TEXT EXTRACT »
^^^^
Edifier du Jour-Hebrews 4:14-16(NASB)
14 Therefore, since we have a great high priest who has passed through the heavens, Jesus the Son of God, let us hold fast our confession. 15 For we do not have a high priest who cannot sympathize with our weaknesses, but One who has been tempted in all things as we are, yet without sin. 16 Therefore let us draw near with confidence to the throne of grace, so that we may receive mercy and find grace to help in time of need.
Been there, done that, got the post cards. He might not of been a slob, but Jesus was one of us for a time. That's the difference between praying to a distant God versus a living God who's put in a stint as a human. He knows what it feels like to be human. Yes, He would know that from designing us and understanding how the human brain works, but I think He might of gotten a special understand by being there as a person in person. Even if He knew exactly what being human would feel like, knowing for sure that He knows is helpful to the believer. Jesus serves as out high priest, with the advantage that he also serves as the sacrifice; he intervenes for us with the Father, blocking our sin from view via his own blood. We can take comfort that we got a down-to-earth Counselor who understand where we're at. We don't need intermediaries to deal with Jesus, the veil's been busted. Step on through and grab the grace that's there for the asking.

Monday, December 02, 2002

Three Questions from Silber-While we're on Silber's Randian-Christian dialog, I'll recreate here what I posted in the comments on this one.
1. Do you utilize your religious faith as a justification for capitalism -- or do you defend capitalism on other grounds? If so, what are the other, non-religious reasons you provide as your defense of capitalism?
Yes and yes. Capitalism works on secular grounds for it utilizes the self-centeredness of people in productive ways; that self-centeredness finds outlets in corruption and laziness rather than productive labor in socialist settings. It also works from a Christian perspective since that self-centeredness translates to that old ugly word sin. I had that viewpoint as a agnostic/generic theist youth; getting a BBA did more to strengthen that viewpoint than finding an evangelical faith.
2. If you do not consider an ethics of rational self-interest to be an underlying philosophical component of capitalism, what ethics do you think capitalism embodies? And if it's not altruism (as I defined it in my earlier posts), what is it?
My thought is that capitalism (or at least American-style free-market economics) puts our self-centered nature to best use. It’s altruistic at the aggregate level in that it creates a society where the commonweal is maximized.
^^^^
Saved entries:
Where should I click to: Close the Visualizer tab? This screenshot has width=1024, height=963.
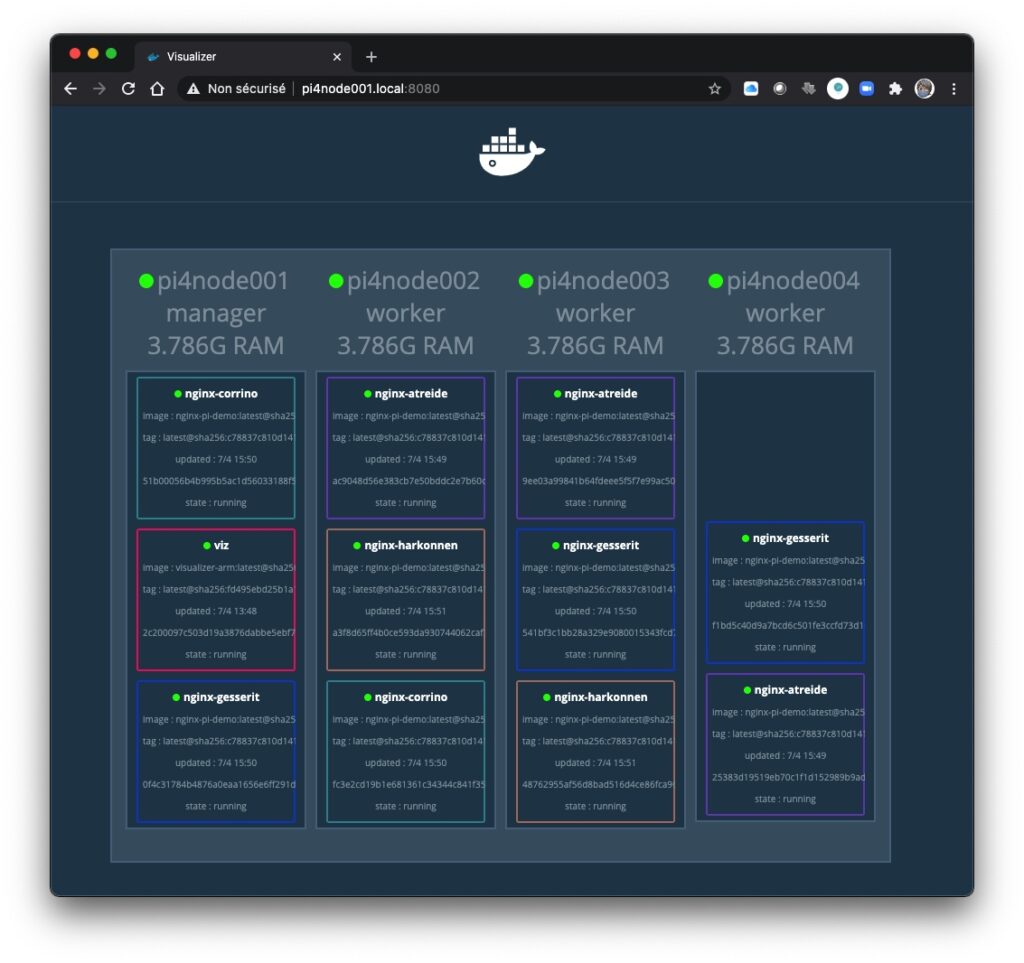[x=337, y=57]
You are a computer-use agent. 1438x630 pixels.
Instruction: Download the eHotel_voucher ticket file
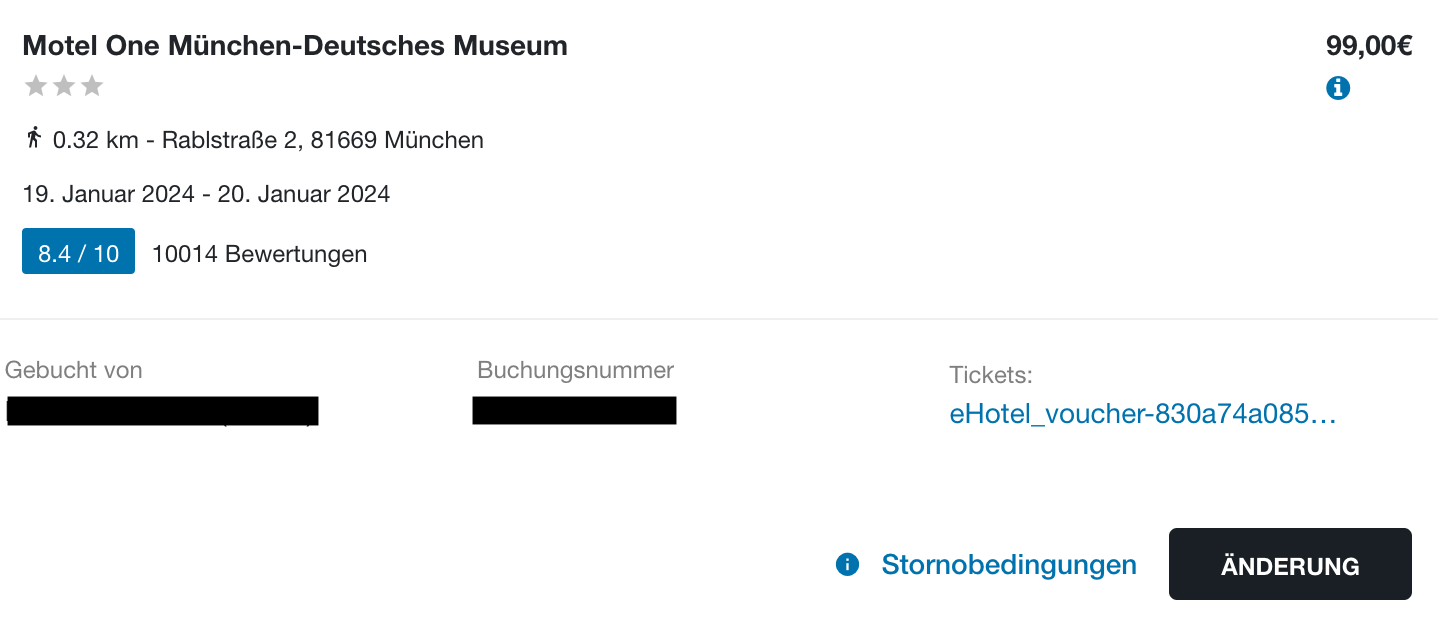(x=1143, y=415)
^^^^
OBJECTIVE » Continue the blog text on faith and capitalism from its last sentence. The listing comes from a different source than the text.

EXERCISE RESPONSE »
3. More generally: if, as John does, you acknowledge that your belief in God arises solely from faith, how important are your religious beliefs to you in general terms? What other areas of your life do they influence? And, to put one of the related questions more bluntly: doesn't it bother you that you can't defend your belief in God on rational grounds? If not, why not?
I’d say that it isn’t just by raw faith, but by a truckload of circumstantial evidence of God’s activity over the years that can’t be easily chalked up to dumb luck. It influences my teaching, my driving, my marriage and my blogging; pretty much everything. I can back most things up rationally, but the ones that don’t have a good natural-world backup are still defendable, since the evidence I can see helps back up the stuff I can’t see.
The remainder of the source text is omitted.